Ag Station In Budget Crosshairs

After nearly 90 years in Door County, an agricultural resource faces crippling budget reductions, which could impact local fruit growers, as well as the employees working to help them.

The Peninsular Agricultural Research Station faces up to $125,000 in cuts to its $260,000 budget. Closure is also on the table.

Both choices are still just proposals, station Superintendent Dick Weidman said, but with the University of Wisconsin – Madison’s College of Agriculture and Life Sciences (CALS) facing a $3.1 million budget reduction, the research stations funded by CALS will see cuts.

Under Gov. Scott Walker’s budget, UW – Madison faces $125 million in budget reductions for the next biennium. CALS is proposing that the Agricultural Research Station Department shoulder $800,000 in funding cuts.

The Peninsular Agricultural Research Station is one of 12 throughout the state, but is the only one that studies specialty crops such as apples, cherries and grapes.

Tourists spend nearly $5 million on fruit and fruit products in Door County each year, Door County Agricultural Agent Dean Volenburg said.

Because of its unique position studying specialty crops and its location, Weidman feels CALS delegated the station an unfair share of the burden.

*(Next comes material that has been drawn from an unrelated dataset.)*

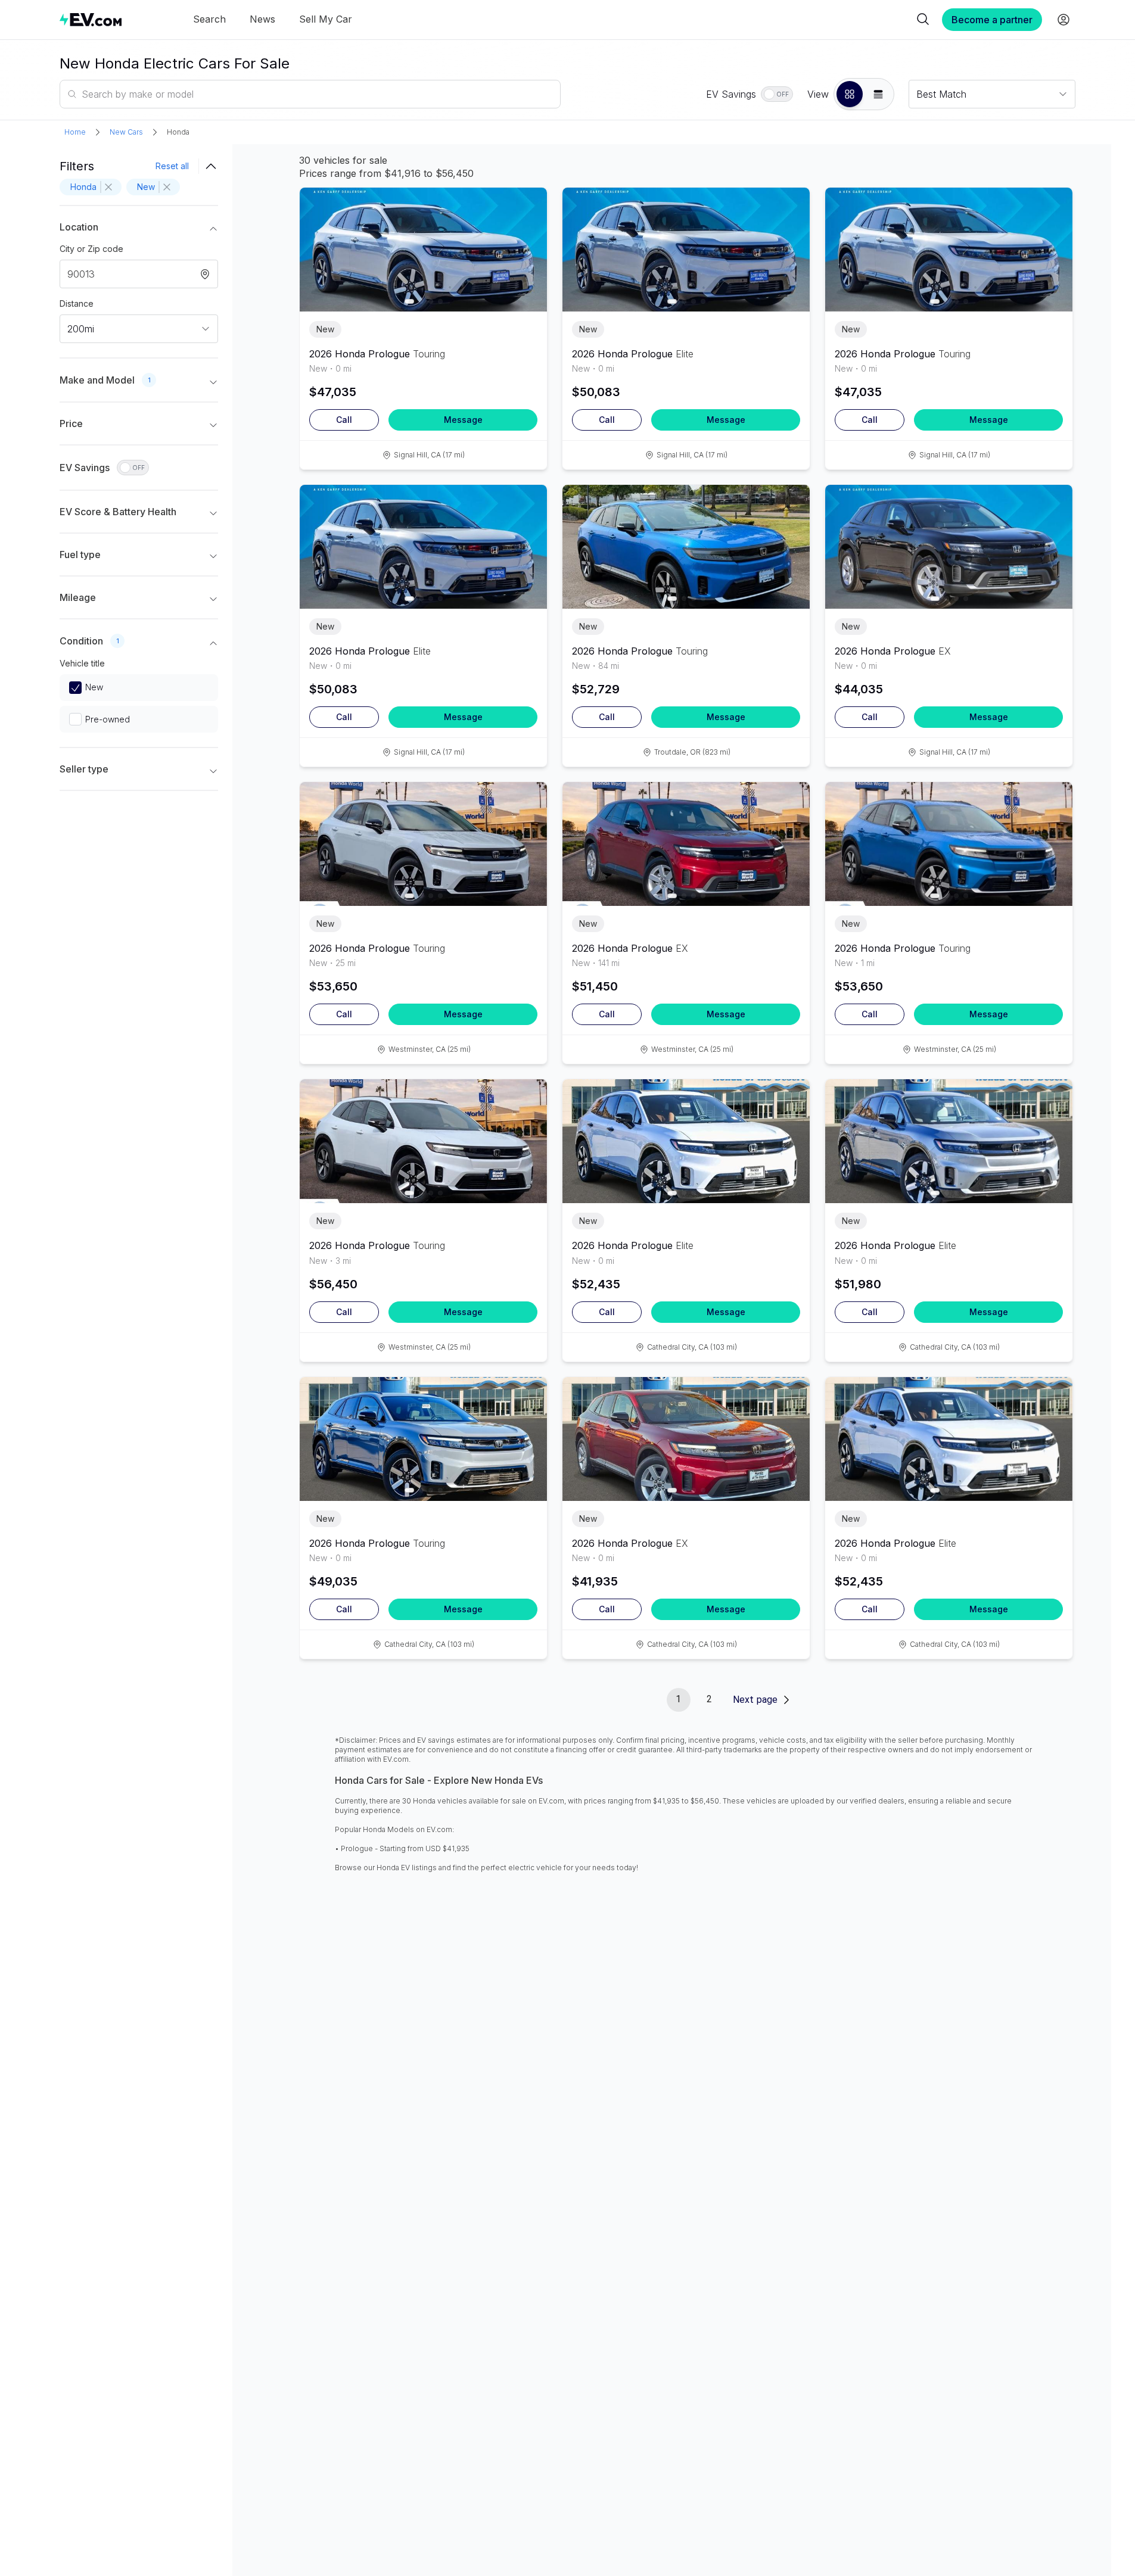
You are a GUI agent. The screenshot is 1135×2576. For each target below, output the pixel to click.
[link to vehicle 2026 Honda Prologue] (423, 250)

Other stations are taking less significant cuts, Weidman said, adding, “We feel somewhat singled-out as a target.”

Bill Tracy, CALS interim dean, said the stations are meant for research, and the small staff at the Peninsular station conducts less research than others, which is a main reason for the reductions. CALS is not considering equal funding reductions either.

“We cannot do across the board cuts because that’s not a way to build your strengths…eventually you’ll have nothing left,” Tracy said.

The Wisconsin Idea in action

Sitting on 120 acres just north of Sturgeon Bay along Highway 42, UW – Madison purchased the former dairy farm in 1922.

Volenberg said the research station is one example of the Wisconsin Idea, the belief that what students learn, what researchers study and what faculty members teach should extend beyond campus to the citizens of Wisconsin.

It’s meant to be an ideal for all Wisconsinites, not just those who attend UW – Madison.

Various test plots occupy the land, as well as the United States Potato Genebank, which is operated in conjunction with the United States Department of Agriculture.

Researchers at the station are studying, for example, apple plantings in Honeycrisp apple trees.

The trees are planted inches apart, pruned to have few outstretching limbs and stabilized with wire. Following the station’s method, growers could plant 1,800 trees per acre, as opposed to older methods of planting which allow for only 100 trees per acre, researcher Matt Stasiak said.

They also study cherries, blueberries, grapes and other crops.

The station’s experiments provide a direct benefit to local fruit growers, who contact the station with questions about pest management and weather conditions, among other things.

Since it blossomed post-World War II, grower outreach has been a station priority. Back then, three full-time faculty members from CALS worked at the station: an entomologist who studied insect populations; a plant pathologist who studied diseases among the fruit trees; and a horticulturist.

Over time, funding limitations pulled faculty members back to Madison, Weidman said, with the number of Madison researchers who utilize the station dropping from six to two.

“The limited staff on campus that deal with fruit crops…has been diminished over the years,” he said. “That puts more responsibility on us to pick up some of the pieces that have been taken out of the picture.”

The employees understand UW – Madison’s push for research. Stasiak described the relationship between research and outreach as a balancing act. To counter the shrinking numbers of researchers over the years, the Peninsular station has increased their communication with local growers to see what types of experiments and information they would benefit from most.

Conversely, Tracy said the stations should not pursue outreach.

“The stations are not meant for helping the local growers and farmers – they’re meant for research,” he said. “The locals can go to their county [UW] Extension offices and talk with their extension agent if they have questions.”

An uncertain future

Tracy said all 12 research stations are safe from closure in 2011. Before decisions are made CALS will consult station employees and community members to gauge the impact of budget reductions or station closures.

But those employed at the Peninsular station are not waiting for the axe to fall. Together with a group of local fruit growers, the researchers are working to prevent the massive cuts.

Steve Wood, who owns Wood Orchards in Sturgeon Bay, Wisconsin Red Cherry Growers President Terry Sorenson, and Bill Schmiling, the former owner of von Stiehl Winery in Algoma, all voiced their support for the station at a recent media day.

“The fruit growers are stakeholders, and if we don’t say it’s important to our industry, no one else will,” Wood said.

As universal as budget reductions are today, the proposed cuts could signal larger problems for the state’s flagship university, including calling into question one of its most beloved and touted principles – the Wisconsin Idea.

“We hope this doesn’t mean that the borders of the university stop at the beltline in Dane County, but that they actually do reach the corners of the state of Wisconsin,” Weidman said.